→ The problem: Where a line of the data below has the string "Settings", copy that line.

Stored dataset items

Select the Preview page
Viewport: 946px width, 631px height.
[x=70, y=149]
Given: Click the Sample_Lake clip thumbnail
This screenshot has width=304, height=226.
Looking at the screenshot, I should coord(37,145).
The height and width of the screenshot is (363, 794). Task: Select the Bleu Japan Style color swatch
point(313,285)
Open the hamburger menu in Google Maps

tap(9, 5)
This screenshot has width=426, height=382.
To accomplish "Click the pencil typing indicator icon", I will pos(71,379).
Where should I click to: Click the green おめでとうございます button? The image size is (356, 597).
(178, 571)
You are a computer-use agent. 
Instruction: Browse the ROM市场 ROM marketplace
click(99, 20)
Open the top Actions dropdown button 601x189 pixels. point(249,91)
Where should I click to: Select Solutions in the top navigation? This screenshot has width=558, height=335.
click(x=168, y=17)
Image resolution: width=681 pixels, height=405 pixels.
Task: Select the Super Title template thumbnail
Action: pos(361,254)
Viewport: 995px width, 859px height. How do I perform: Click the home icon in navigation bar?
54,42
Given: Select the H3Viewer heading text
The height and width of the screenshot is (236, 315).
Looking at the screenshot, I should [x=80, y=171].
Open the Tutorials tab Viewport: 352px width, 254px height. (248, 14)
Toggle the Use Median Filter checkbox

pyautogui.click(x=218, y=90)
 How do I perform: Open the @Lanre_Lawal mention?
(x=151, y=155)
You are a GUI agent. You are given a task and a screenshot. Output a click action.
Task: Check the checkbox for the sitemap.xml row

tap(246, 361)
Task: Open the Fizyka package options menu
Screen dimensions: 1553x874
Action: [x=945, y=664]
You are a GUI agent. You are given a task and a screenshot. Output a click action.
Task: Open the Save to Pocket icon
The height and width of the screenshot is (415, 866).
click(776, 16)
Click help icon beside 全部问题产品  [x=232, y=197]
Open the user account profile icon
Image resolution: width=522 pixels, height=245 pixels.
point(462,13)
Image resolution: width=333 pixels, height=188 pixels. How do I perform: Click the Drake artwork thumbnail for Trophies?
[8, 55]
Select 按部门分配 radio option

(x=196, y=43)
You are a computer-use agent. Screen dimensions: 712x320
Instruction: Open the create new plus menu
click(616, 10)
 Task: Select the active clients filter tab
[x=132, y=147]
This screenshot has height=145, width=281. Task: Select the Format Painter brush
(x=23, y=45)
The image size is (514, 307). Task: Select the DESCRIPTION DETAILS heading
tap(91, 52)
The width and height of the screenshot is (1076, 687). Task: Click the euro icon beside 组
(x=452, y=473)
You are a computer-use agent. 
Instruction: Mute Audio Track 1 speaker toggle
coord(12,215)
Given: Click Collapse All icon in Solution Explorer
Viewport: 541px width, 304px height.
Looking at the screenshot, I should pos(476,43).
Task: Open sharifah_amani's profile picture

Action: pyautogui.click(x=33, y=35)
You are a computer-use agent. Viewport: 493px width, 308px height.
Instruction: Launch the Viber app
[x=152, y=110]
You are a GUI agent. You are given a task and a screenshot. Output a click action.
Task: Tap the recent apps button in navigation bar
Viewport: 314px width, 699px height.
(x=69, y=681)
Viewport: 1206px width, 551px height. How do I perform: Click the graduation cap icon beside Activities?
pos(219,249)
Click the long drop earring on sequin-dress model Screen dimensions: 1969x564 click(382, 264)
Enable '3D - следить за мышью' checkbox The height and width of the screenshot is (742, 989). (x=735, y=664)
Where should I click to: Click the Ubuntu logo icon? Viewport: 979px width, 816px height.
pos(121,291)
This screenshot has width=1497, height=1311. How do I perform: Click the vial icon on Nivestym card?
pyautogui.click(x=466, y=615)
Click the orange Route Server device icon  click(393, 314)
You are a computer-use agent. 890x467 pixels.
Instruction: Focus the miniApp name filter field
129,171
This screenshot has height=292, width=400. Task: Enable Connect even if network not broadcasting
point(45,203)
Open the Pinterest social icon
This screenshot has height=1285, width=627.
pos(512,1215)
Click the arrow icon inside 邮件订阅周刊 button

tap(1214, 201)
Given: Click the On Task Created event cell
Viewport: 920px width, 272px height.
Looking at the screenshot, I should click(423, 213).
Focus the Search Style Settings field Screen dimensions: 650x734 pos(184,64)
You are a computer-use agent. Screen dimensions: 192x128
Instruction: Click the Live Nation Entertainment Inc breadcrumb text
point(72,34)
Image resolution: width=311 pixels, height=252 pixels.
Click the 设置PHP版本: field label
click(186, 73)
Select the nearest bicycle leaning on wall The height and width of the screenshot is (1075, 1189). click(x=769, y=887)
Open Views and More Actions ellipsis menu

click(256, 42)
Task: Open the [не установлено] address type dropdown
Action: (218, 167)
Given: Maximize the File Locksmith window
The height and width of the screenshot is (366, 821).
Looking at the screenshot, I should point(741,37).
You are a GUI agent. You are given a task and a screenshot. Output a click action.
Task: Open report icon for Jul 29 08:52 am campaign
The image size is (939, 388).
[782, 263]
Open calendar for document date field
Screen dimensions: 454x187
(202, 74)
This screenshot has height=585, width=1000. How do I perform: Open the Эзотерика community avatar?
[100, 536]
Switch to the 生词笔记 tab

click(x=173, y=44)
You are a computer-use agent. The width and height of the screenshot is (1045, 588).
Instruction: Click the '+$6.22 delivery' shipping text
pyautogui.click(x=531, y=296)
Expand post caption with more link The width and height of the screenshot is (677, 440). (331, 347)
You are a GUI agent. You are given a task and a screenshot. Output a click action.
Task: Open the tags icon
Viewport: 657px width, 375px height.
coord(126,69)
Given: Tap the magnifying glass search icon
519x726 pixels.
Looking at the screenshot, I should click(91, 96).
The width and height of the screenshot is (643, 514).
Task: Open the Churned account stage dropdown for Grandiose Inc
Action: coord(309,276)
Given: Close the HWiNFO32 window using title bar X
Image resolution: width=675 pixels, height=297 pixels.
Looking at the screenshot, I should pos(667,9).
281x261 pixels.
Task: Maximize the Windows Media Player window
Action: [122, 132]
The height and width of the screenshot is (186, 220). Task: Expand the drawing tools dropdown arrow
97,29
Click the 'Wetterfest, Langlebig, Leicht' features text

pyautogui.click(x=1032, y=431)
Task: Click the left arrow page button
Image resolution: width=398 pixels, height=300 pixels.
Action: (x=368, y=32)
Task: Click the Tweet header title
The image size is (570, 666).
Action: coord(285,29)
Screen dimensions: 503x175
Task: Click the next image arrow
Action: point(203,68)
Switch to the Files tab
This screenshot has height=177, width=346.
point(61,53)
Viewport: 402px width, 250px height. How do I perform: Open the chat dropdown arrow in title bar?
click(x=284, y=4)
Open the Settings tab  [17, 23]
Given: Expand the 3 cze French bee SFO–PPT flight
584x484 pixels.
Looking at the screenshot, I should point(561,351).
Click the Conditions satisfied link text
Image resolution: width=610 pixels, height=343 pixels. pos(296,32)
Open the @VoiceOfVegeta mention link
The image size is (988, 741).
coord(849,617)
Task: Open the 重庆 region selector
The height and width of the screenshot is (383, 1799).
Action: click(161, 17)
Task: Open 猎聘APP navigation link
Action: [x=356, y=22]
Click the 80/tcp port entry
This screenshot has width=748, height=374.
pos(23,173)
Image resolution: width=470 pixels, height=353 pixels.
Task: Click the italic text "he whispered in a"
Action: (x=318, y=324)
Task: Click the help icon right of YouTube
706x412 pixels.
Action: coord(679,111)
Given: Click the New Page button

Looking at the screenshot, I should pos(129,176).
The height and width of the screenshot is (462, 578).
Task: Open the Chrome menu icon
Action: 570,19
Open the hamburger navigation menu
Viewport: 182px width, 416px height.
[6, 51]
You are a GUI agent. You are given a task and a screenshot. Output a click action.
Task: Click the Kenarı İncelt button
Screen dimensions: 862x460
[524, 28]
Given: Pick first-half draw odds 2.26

→ Exercise output:
Focus the Search Style Settings field Screen dimensions: 650x734 pos(184,64)
Open the Settings tab  [17, 23]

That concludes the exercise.